One tool that can be used for Digital Humanities is the Gale Digital Scholar Lab (henceforth: GDSL). GDSL is a database of various texts that can be used for analyzing, finding, cleaning, and organizing data using natural language processing (NLP). The toolset for textual analysis provided by GDSL includes document clustering, named entity recognition, n-grams, parts of speech, sentiment analysis, and topic modeling. All these analyses can be used to understand and categorize data in different ways. Such analyses are useful for scholars who aim to study trends and correlations in texts of any certain types. Currently, Carleton has access to 21 textual databases including American Fiction 1774-1920, American Historical Periodicals from the American Antiquarian Society, Archives of Sexuality and Gender, Archives Unbound, British Library Newspapers, Decolonization: Politics and Independence in Former Colonial and Commonwealth Territories and more.
In this blog, I aim to study one of these tools provided by GDSL and present ways to make it more precise and exhaust more of its capabilities. This tool of analysis is Document Clustering. To begin document clustering, first of all, we need to search for appropriate data that can be used to create a Content Set. The Advance Search feature can be used to generate Content Sets with specific characteristics. Search operators and special characters can further help in creating precise content sets.
A combination of different search terms, operators, and special characters would result in the generation of an appropriate dataset. One important parameter that can be used is “word1 nx word2” where x stands for the number of possible words between word 1 and word 2. For example, if you want to see all the sources in which “Ireland” is mentioned in 10 spaces near “Finland”, you can search “Finland n10 Ireland”. After searching, you will see all your results and they can be added to the content set by selecting the “Select All” and “Add To Content Set” options.
Once you have created the Content Set, it can be used for further analysis. As you can see, I got 53 results and I have added all of them in a test content set. Now, I will use Document Clustering tool on this content set. The document clustering tool can be accessed by My Content Sets > Analyze > Document Clustering.
By clicking the “Run” option, you will be able to run the analysis on the given dataset. I have run a basic analysis on my dataset. Now, I will show you how the output of the analysis can be better understood and utilised to the best extent. This is the initial output of my first run with two clusters.
Please note that GDSL does not tell you what the y-axis or x-axis is but there are ways you can understand the output in a more comprehensive manner. The very first thing to do is to just manually compare and contrast the data points available in the two clusters. I attempted to do this with the clusters I generated. I saw that cluster 2 (the orange cluster) contained more philosophical works whereas cluster 1 (blue cluster) contained more general works such as history, literature and news. This gives me a general idea of what the x-axis (or perhaps the y-axis) might mean for this graph. The higher the x value, the more philosophical the work might be.
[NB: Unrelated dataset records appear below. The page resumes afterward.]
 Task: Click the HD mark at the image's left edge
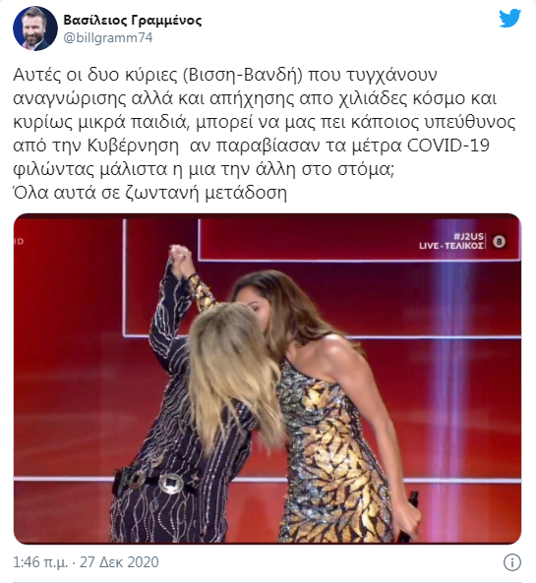pos(19,242)
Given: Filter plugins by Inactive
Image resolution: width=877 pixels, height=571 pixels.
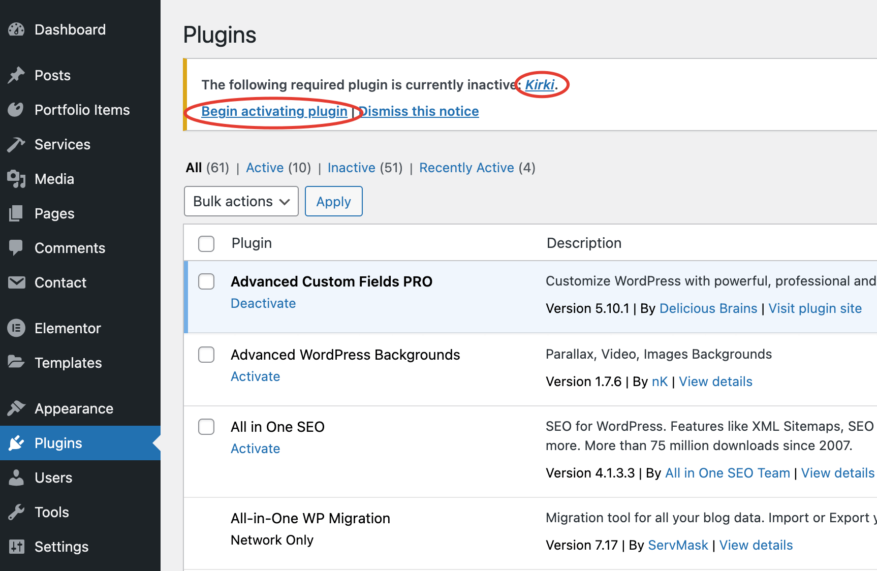Looking at the screenshot, I should (x=351, y=168).
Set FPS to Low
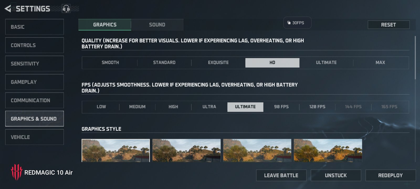This screenshot has width=420, height=189. (x=101, y=107)
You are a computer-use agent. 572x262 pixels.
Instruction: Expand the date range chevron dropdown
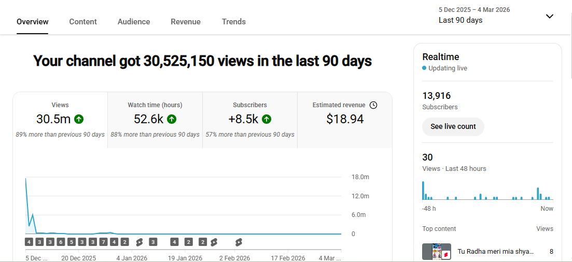[x=550, y=16]
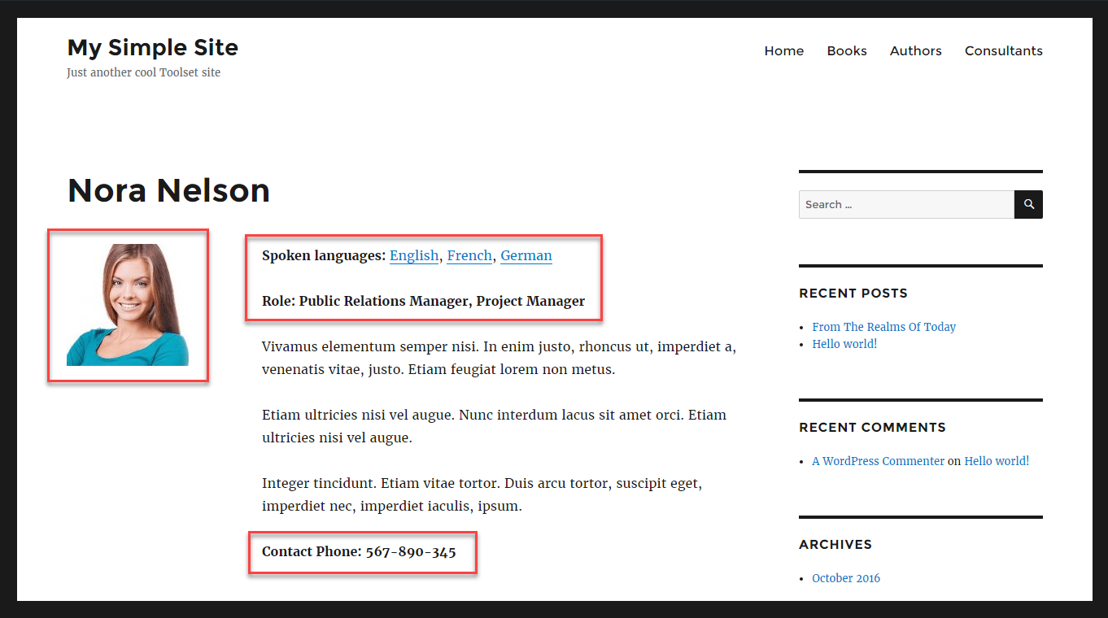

Another good way to understand the output is to increase the number of clusters. You can change the cleaning configuration and No. of clusters of the tool by going to Document Clustering > Tool Setup (grey toolbar on left) > Cleaning Configuration/Number of Clusters. Below is the setup I used for my second test run. Rather than using 2 clusters only, I used 3 clusters.
The graph generated for 3 clusters looked like this:
Given this cluster, I aimed to find out the main difference between the three clusters. I found out that the third cluster in this graph only included magazines. The second cluster also included magazines (but more of an academic nature rather than literati nature).
In addition to this, you can also revise your dataset and search for terms in them. This can also help you find out what are the classifications being made in the clusters. It would not always be obvious what the cluster contains but a close look and analysis can provide more information.